I never extend basic functionality like this until I’m sure it’s (a) working as I hoped and (b) is operating in a sense consistent with the other methods. Start with your own function names first.

6 Likes

Or any(==(1), x; dims=2) if the matrix is not of integer zeros and ones. By the way, seems slightly inconsistent that this works:

julia> x = [1 0];

julia> any(x; dims=1)
1×2 Matrix{Bool}:
 1  0

while this does not:

julia> any(x)
ERROR: TypeError: non-boolean (Int64) used in boolean context

Why in one case integers are considered “as booleans”, and in the other case don’t? (for the fun I created a PR that fixes this inconsistency, but that seem to be a deliberate choice, so probably that is not going to change).

1 Like

Both your original version or the suggestion to implement Base.any(array::Matrix{<:Real}) are cases of type piracy (see examples).

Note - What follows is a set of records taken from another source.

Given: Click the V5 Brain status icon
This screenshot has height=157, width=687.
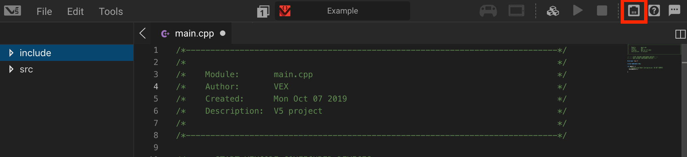Looking at the screenshot, I should [516, 11].
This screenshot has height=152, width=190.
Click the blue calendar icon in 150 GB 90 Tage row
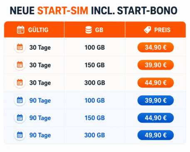(x=20, y=118)
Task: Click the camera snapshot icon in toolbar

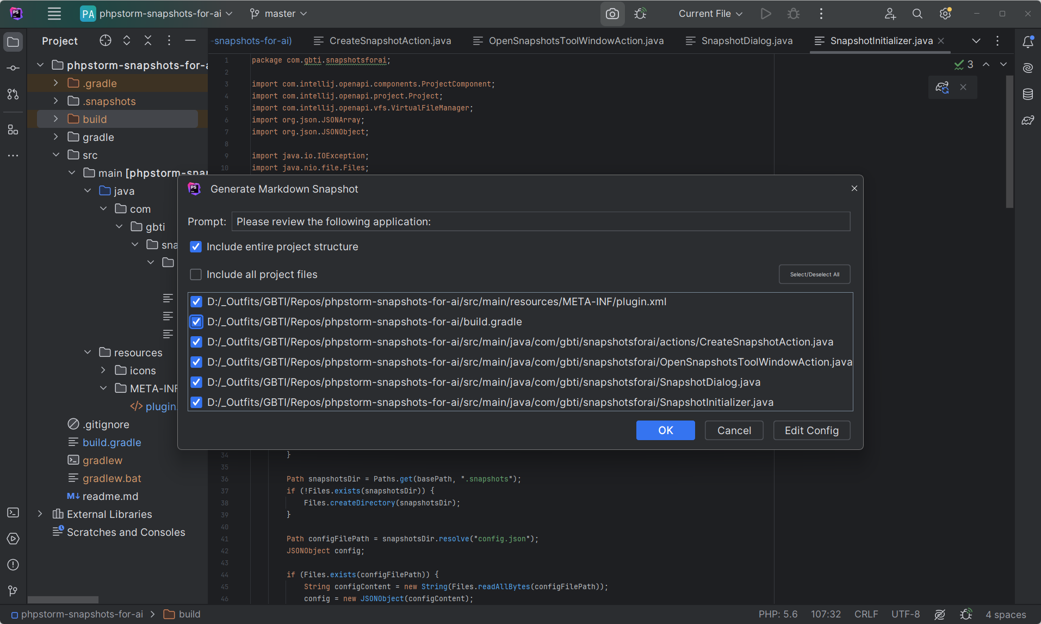Action: tap(612, 14)
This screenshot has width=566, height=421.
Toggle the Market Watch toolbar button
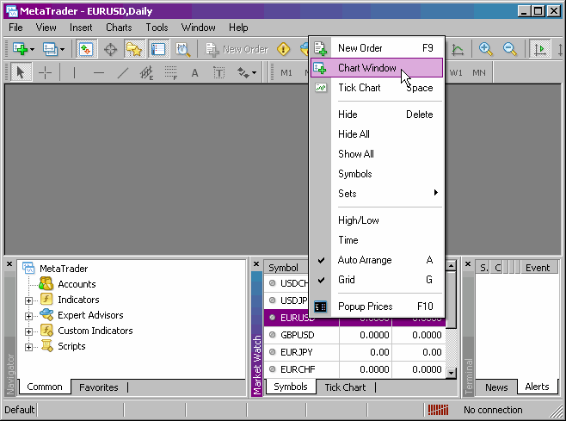[86, 49]
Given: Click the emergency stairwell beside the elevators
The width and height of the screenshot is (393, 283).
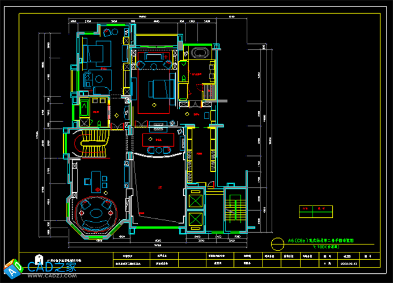Looking at the screenshot, I should click(x=233, y=208).
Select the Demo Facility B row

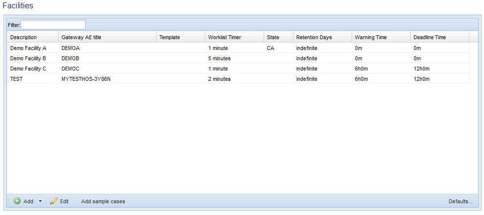[238, 58]
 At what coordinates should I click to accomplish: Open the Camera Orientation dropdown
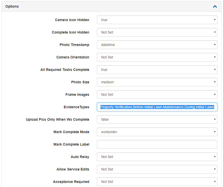157,57
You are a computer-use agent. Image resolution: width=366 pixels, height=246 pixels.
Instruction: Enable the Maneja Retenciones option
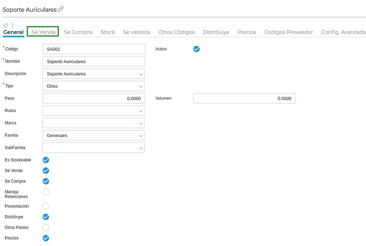pos(46,192)

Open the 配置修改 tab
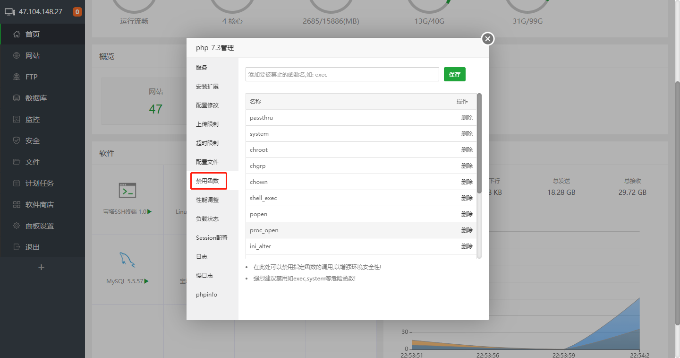click(207, 105)
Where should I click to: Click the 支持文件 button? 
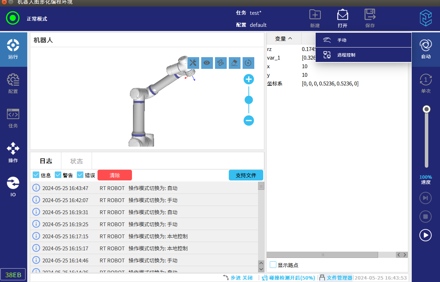click(x=246, y=175)
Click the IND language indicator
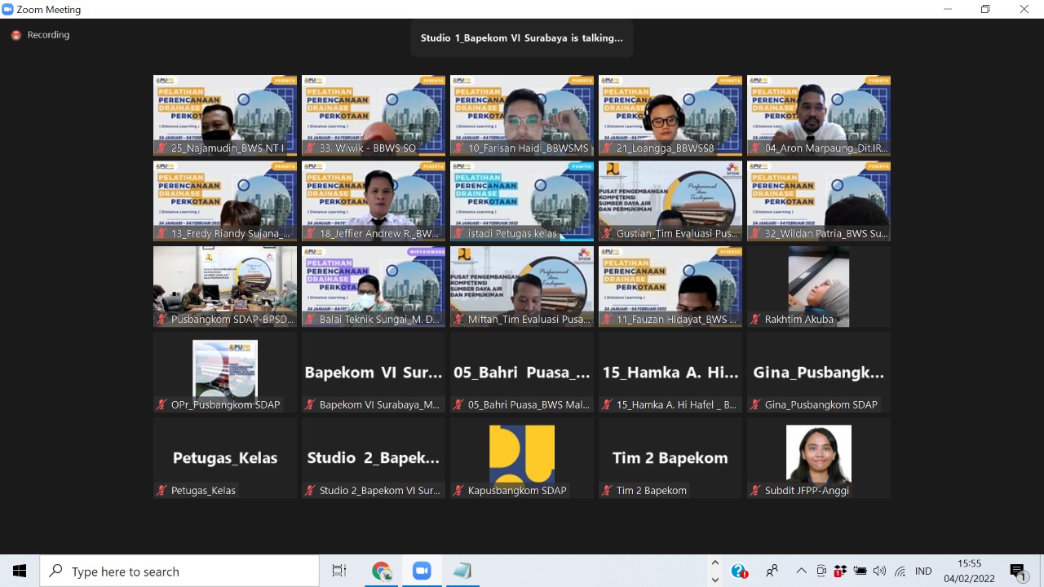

You have modified a function you do not “own” (is not originally defined in the code you’re working on) for a type that you also do not own.

Piracy risks breaking your entire Julia session (and anyone’s who uses your code) in subtle and insidious ways and is strongly discouraged. I recommend using the suggested call to any(==(1), A; dims=2), which is exactly equal to your version but more flexible and not a case of piracy.